• _Exercise task_
Update the lines starting with the line with "This screenshot has width=661, height=496." and going on through the last line, changing "brake shoe" to "brake pad" and keeping everything else the same. Leave the pictures out.

--- Begin Excerpted data ---

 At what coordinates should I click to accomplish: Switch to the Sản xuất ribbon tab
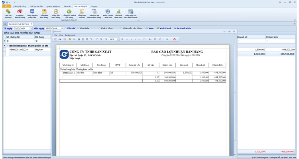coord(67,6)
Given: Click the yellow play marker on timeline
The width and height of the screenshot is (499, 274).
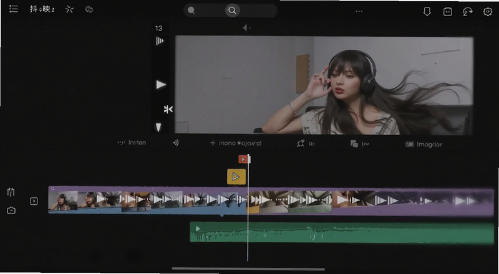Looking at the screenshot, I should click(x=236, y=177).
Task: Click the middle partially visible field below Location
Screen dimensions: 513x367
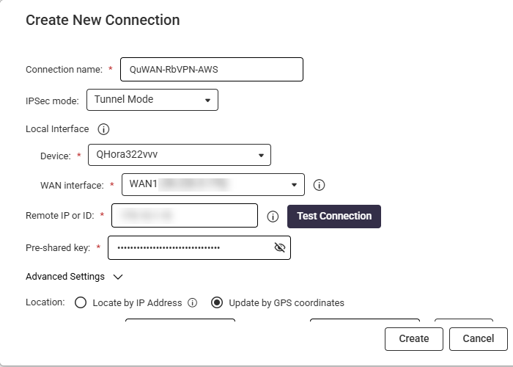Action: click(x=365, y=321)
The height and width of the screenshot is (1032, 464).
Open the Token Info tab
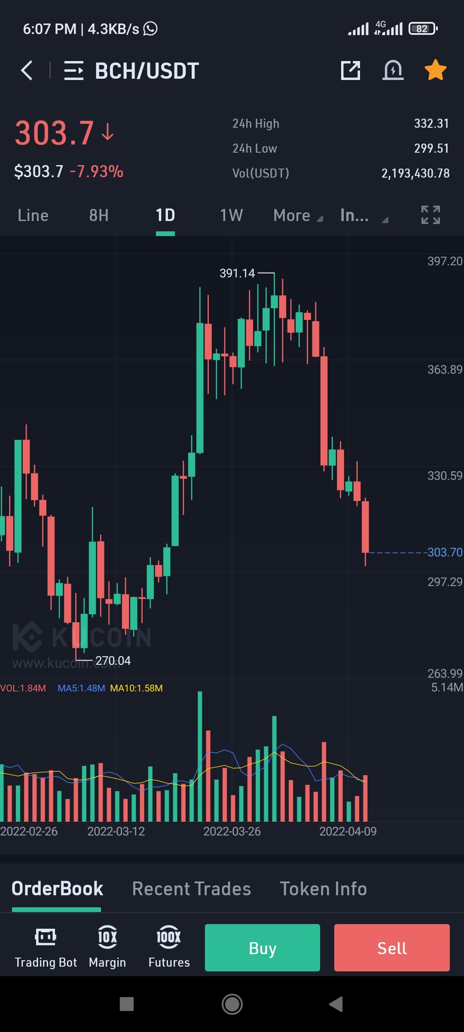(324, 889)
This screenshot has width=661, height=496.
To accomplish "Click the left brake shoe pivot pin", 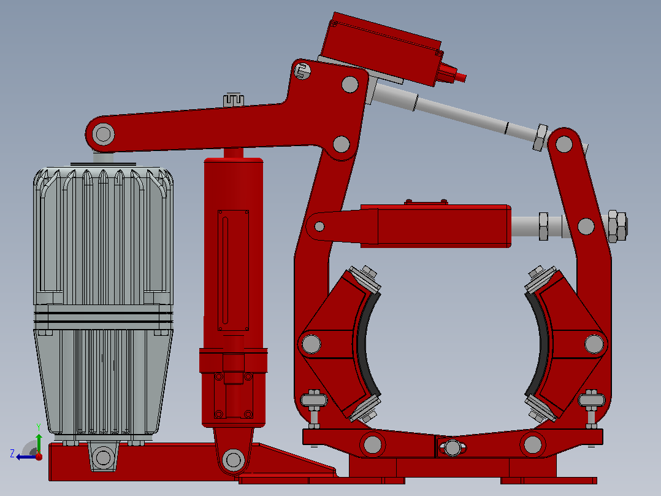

--- End Excerpted data ---

• _Solved problem_
This screenshot has width=661, height=496.
To accomplish "Click the left brake pad pivot pin", 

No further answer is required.